Immediately facebooking tweeters from throughout the political spectrum cranked up the griping and grousing on internet outlets statewide, raising hell over environmental regulations and blaming a power shortage on air quality standards.

The reality is that Texas has mostly ignored the stringent regulations imposed from above by Washington, D.C., environmental managers. Governor Perry has led the charge with bellicose ferocity, following in the footsteps of former Governor George “Dub-yah” Bush, president of the United States for two terms.

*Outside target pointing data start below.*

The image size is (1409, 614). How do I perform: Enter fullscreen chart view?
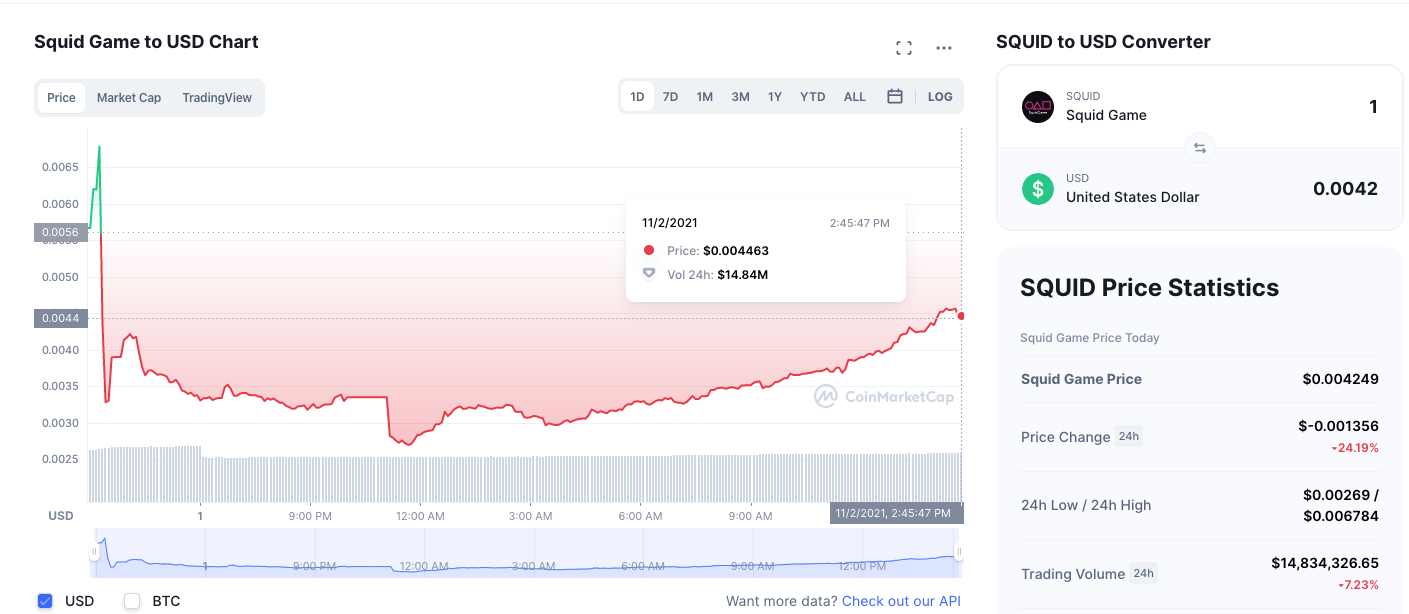tap(904, 48)
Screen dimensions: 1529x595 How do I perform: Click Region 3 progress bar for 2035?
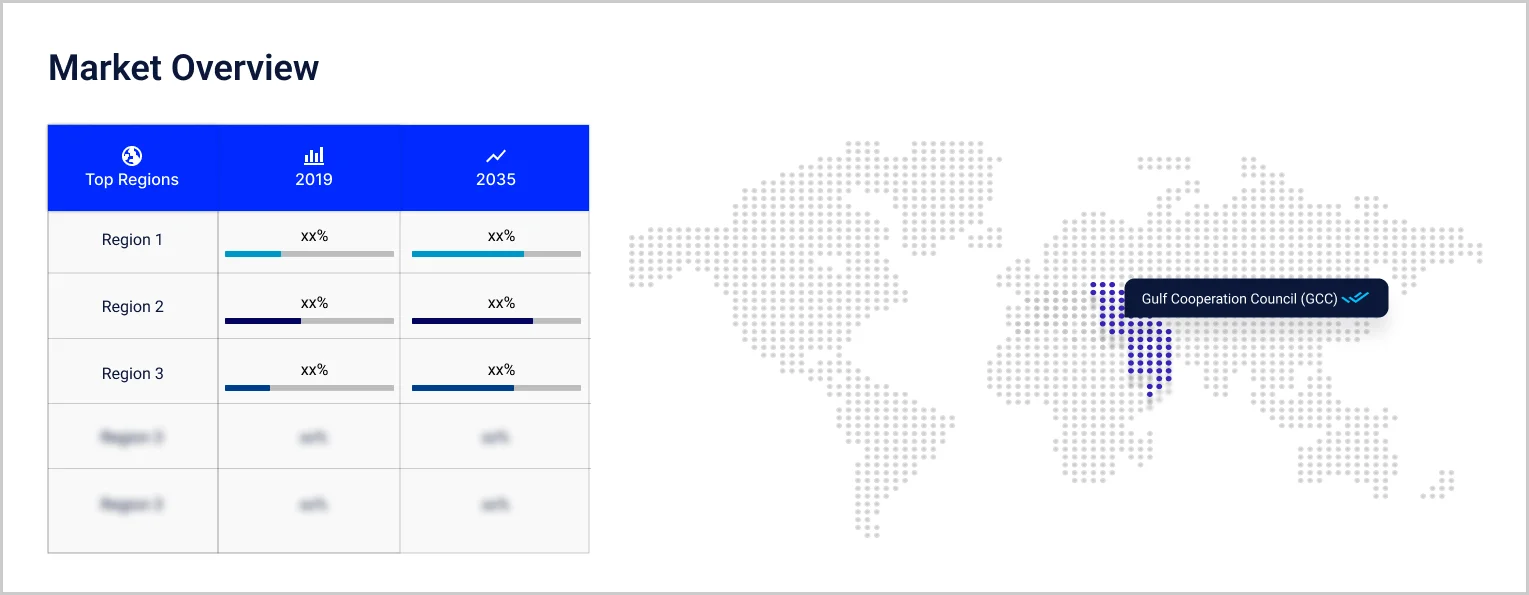pos(496,388)
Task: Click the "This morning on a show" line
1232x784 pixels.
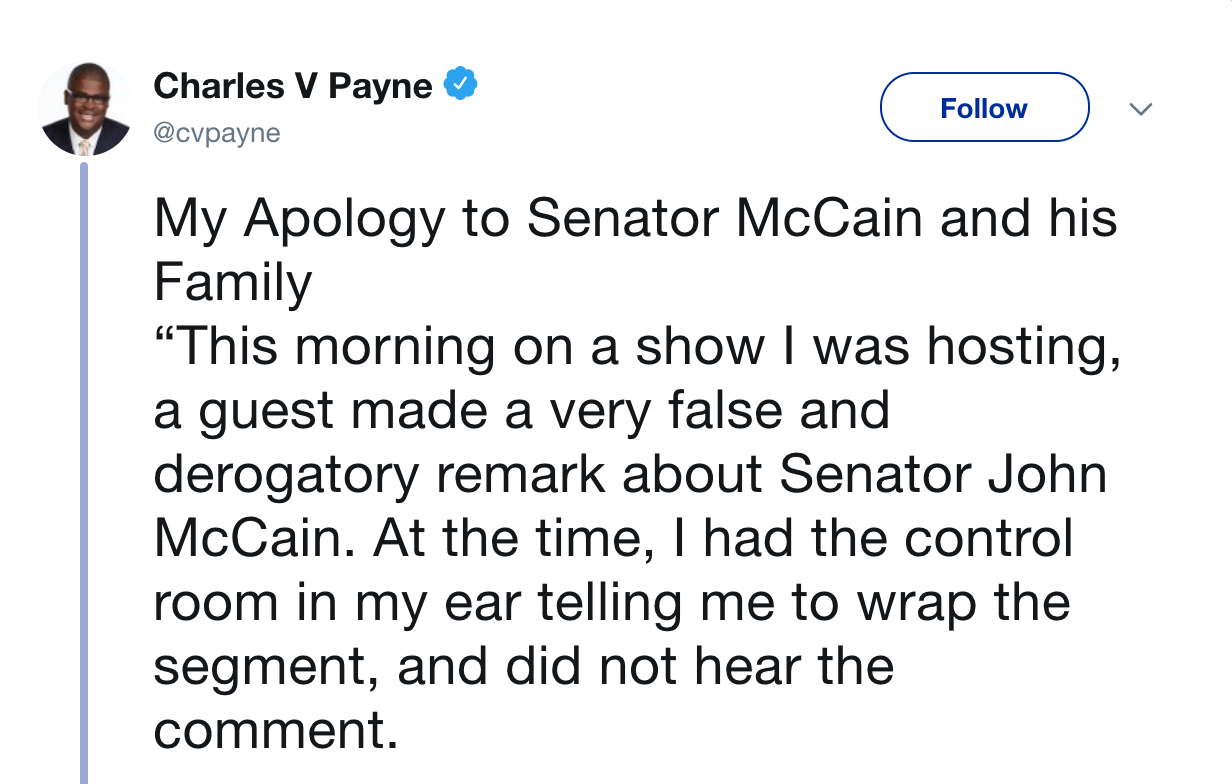Action: coord(637,348)
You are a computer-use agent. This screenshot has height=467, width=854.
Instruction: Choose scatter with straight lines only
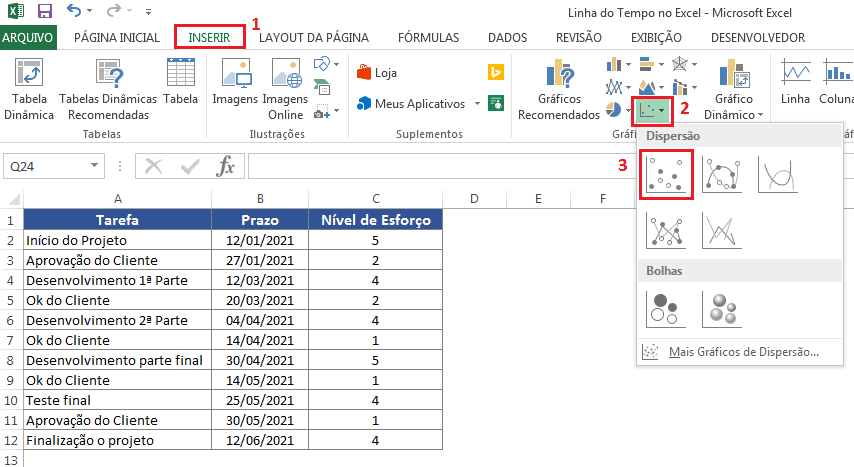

Governor Perry has gone so far as threatening secession over such issues as environmental regulation and health care reform that would require Texans to buy health insurance, whether they want it, or not.

The Governor guaranteed consumers that rotating outages will be limited in duration to 10 to 45 minutes, “unless equipment trips due to a power surgege during the restoration process;” customers can minimize the chance power surges will occur by turning off all but essential applicatioins, lights and other electrical equipment; and cautioned all to minimize unnecessary travel, “as traffic signals may go out of service, resulting in traffic jams.”
Weather forecasters predicted similar conditions on Thursday, with temperatures easing on Friday and finally reaching temperate levels during the weekend.